Less hate, more clarity: Meet Pixstory, a new social media app in India

We have made peace with doomscrolling. It is like that, we say — there is bad news in the world; it comes to us in a steady stream; attached are a series of responses that are silly at best, violent, and intrusive at worst.

But maybe it shouldn’t be like that. The main doomscrolling platform is Twitter, and it’s seeing loyalty levels plummet amid heightened regulatory uncertainty, growing hate speech and outright boredom among users for whom the antics of the new CEO Elon Musk are the final straw.

A range of platforms present themselves as alternatives. Mastodon, despite its more complex interface, has gained users. Hive Social, a sort of mash-up of Twitter and Facebook Messenger feeds, saw more signups. Post News seeks to replicate Twitter, with no character limits and the addition of micro-paywalls (but it has a long waiting list).

A new entrant is gaining momentum and it has emerged from India. Pixstory is a social media platform launched in 2021 by Delhi-based former journalist, Appu Esthose Suresh. Its mission, he says, is to minimize polarization, deter hate and misinformation, encourage civil dialogue, and assess users so that everyone on the platform has at least some idea of ​​who they are. ‘engaged. Ratings are based on factors such as the quality of posts uploaded by the user, incidents of hate speech recorded against them, and domain expertise displayed.

“We try to promote the idea of ​​Clean Social. We like to think of ourselves as social media’s first clean energy vehicle,” says Suresh, 35, who designed the app while pursuing the Atlantic Fellows for Social and Economic Equity scholarship at the London School of Economics in 2017.

“As a journalist, I have watched closely how social media allows misinformation to proliferate. Elite access control has further marginalized various viewpoints.
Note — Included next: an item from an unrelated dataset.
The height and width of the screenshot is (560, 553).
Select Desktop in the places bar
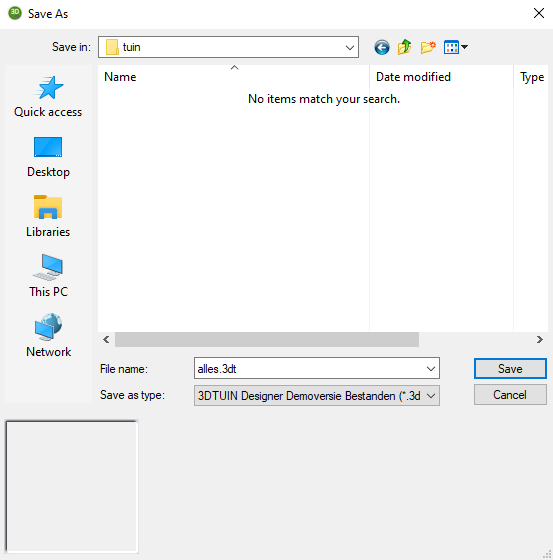click(x=48, y=156)
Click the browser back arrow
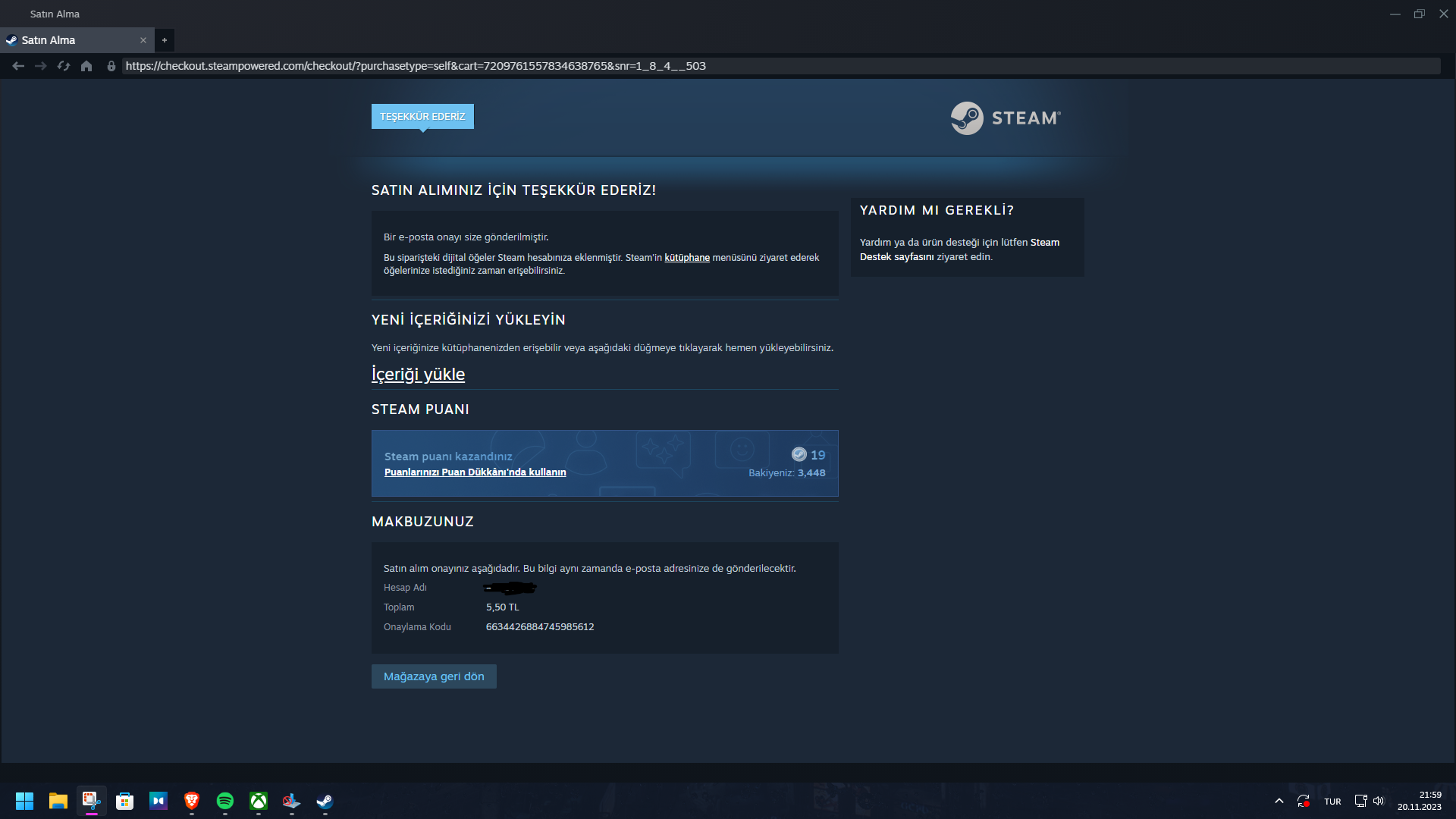 (18, 66)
With this app, we hope to provide a fair platform for people who don’t typically belong in these elitist spaces of public recognition, and can drive behavior change on social media,” Suresh says.

The FIFA World Cup has given Pixstory a particular boost, following the hate that flooded social media following France’s loss to Argentina last month, most of the vitriol directed at black French players Kylian Mbappe, Aurélien Tchouameni and Kingsley Coman.

Now on January 22, Suresh and NBA star Dwight Howard (a Pixstory investor) will address football fans at the Emirates Stadium in London ahead of the highly anticipated Arsenal vs Manchester United English Premier League (EPL) game. , part of a campaign to encourage healthier engagement between fans and players.

Pixstory, which has so far registered 170,000 profiles and 800,000 unique users, has also partnered with football clubs such as Arsenal, Juventus and Paris Saint-Germain Women and collaborated with Oxford Internet Institute on research to create a safer and more collaborative social networking platform. . “We’re excited to be working with Pixstory…We’re looking to see if we can make using the internet a more positive experience,” OII senior researcher Ralph Schroeder said in a statement.

Points to consider

So how does the app work? All users start with a base integrity score, which then increases or decreases depending on the content they post. Users who submit identity verification (a phone number, Google or Apple ID) get a higher integrity score, in an attempt to fight bots.

AI-driven algorithms analyze user-generated content to filter out hate speech and sexually explicit messages, as defined through 14 parameters (attacks based on gender, sexual orientation, physical appearance , political orientation, threats of sexual assault, incitement to self-harm, etc.).

Each post can include up to 12 images and 360 words of text or one minute of audio. Instead of a “Like” or “Dislike” option, the choices are “Support” or “Challenge”. Story challenges are reviewed by moderators. If a challenge is upheld, a post may be deleted, reducing the overall integrity score of its creator. Top-rated users receive Topic Expert badges and their posts get more visibility. “The goal of the app is to replace virality with integrity and bring more accountability and transparency to interactions,” says Suresh.

App scores are nothing new. Platforms from TripAdvisor to Uber and Zomato to Airbnb give users and partners scores based on their integrity, trustworthiness, and etiquette, among other factors. Most major social media platforms also rank users in one form or another. Algorithms on Twitter, Facebook and Instagram use these rankings to determine who (and how many) see each post. It’s the idea of ​​correlating these two elements – ethical rankings and visibility – as part of a mission to make the use of social media less toxic that gives Pixstory a niche in its own right.

“Social media, in its current avatar, is broken and in desperate need of a makeover,” says Charles Assisi, business and technology writer and analyst, co-founder of media and learning platform Founding. Fuel and co-author of The Aadhaar Effect. The real question will be: can they continue, as the user base grows?

With the evolution of social media set to take a dramatic turn soon, the future may lie in a much more decentralized format, says Rahul Matthan, partner at law firm Trilegal and head of its technology practice. , media and telecommunications.

Decentralized social networks of the future could consist of bespoke local servers designed around specific topics. “Such a system would not need to rely on algorithms,” says Matthan, “and it would give users the freedom to design their own filters, based on their tolerances.”